1. Better media handling for kind 1 events.
2. Generic hash addressable file mapping events
It would be ideal if we can somehow share much of the implementation, and at least overlap in language.
For #1, querying for a second event when a single image is the most popular with a blur-hash for nicer UX is a 90% use case. Querying for a kind 1 event, and then parsing and then querying for a kind 1063, and then either http/torrent fetch isn’t likely to perform well for clients with timeline views rendering.
Not all Nostr referenced files need
a kind 1 event pair/parent.
There is the option for relays to optionally embed related/child events, say in a new parent event key, like related_events: [] or similar. I suspect we need something like this anyway. Similar to how the first event a relay sends for that pubkey could embed the profile/meta event - as it’s always desirable (ignoring dupe response data across relay connections).

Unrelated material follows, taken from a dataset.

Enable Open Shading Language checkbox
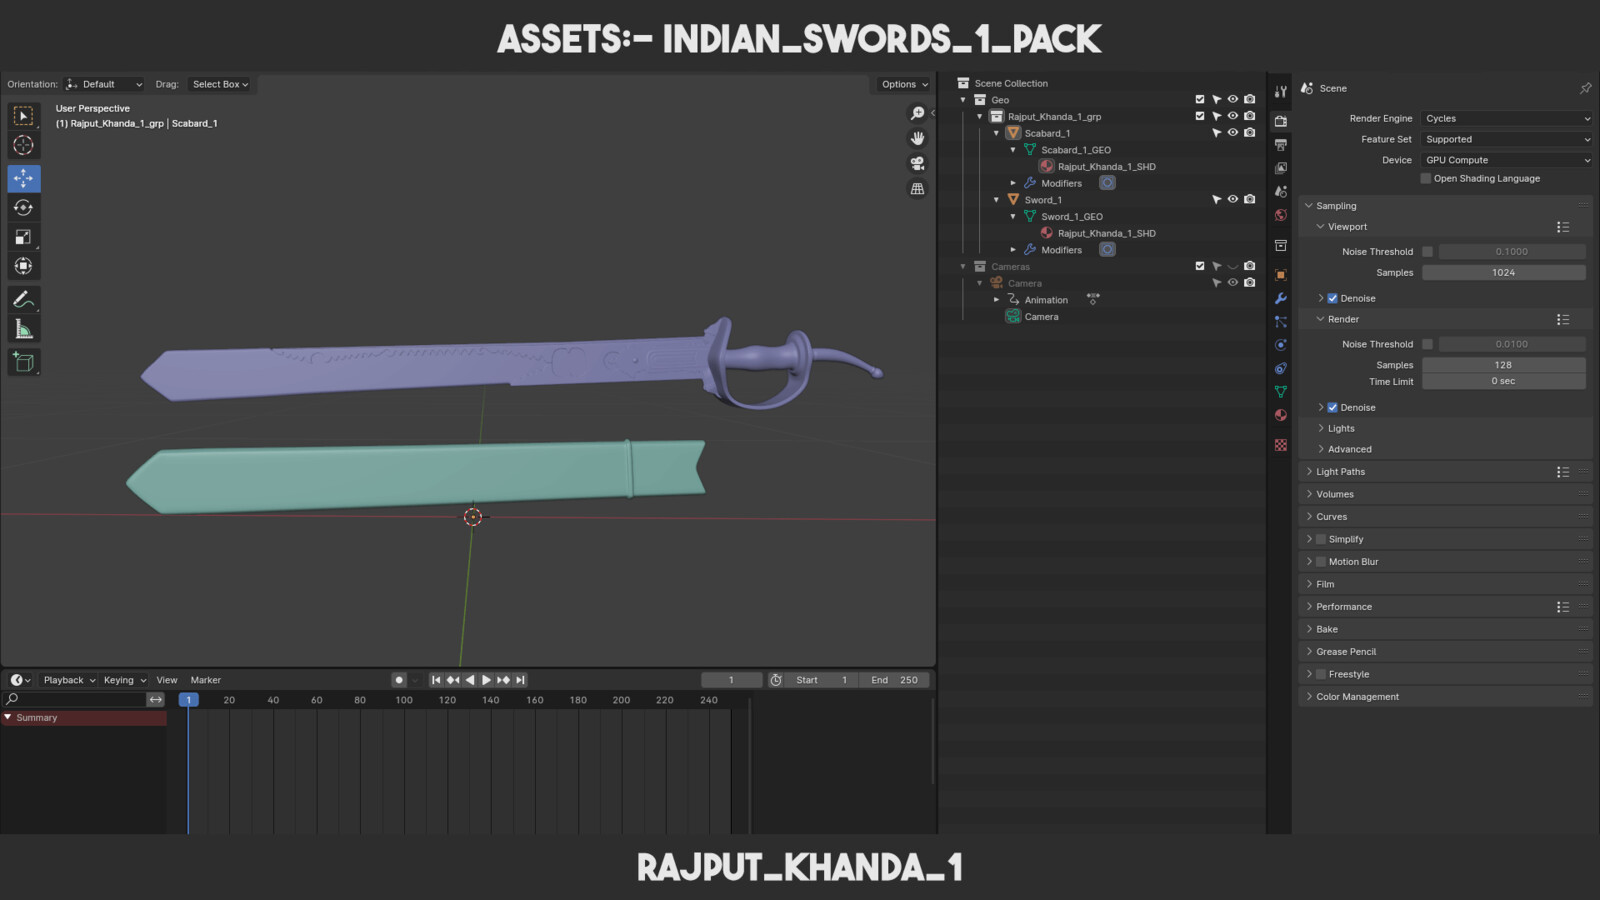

For #2, it’s building a file system like mapping inode that can be used for all file types and different hosting/access approaches. It’s more usable by all event kinds in future.
I think we will likely end up with two separate approaches. If a kind 1 wants greater redundancy or media access methods, it should likely then default to the kind 1063 approach - basically advanced mode. Else, it can use simple mode.
However, it’s also worth research other exisiting projects and approaches more.. as we may not the approach angle correct.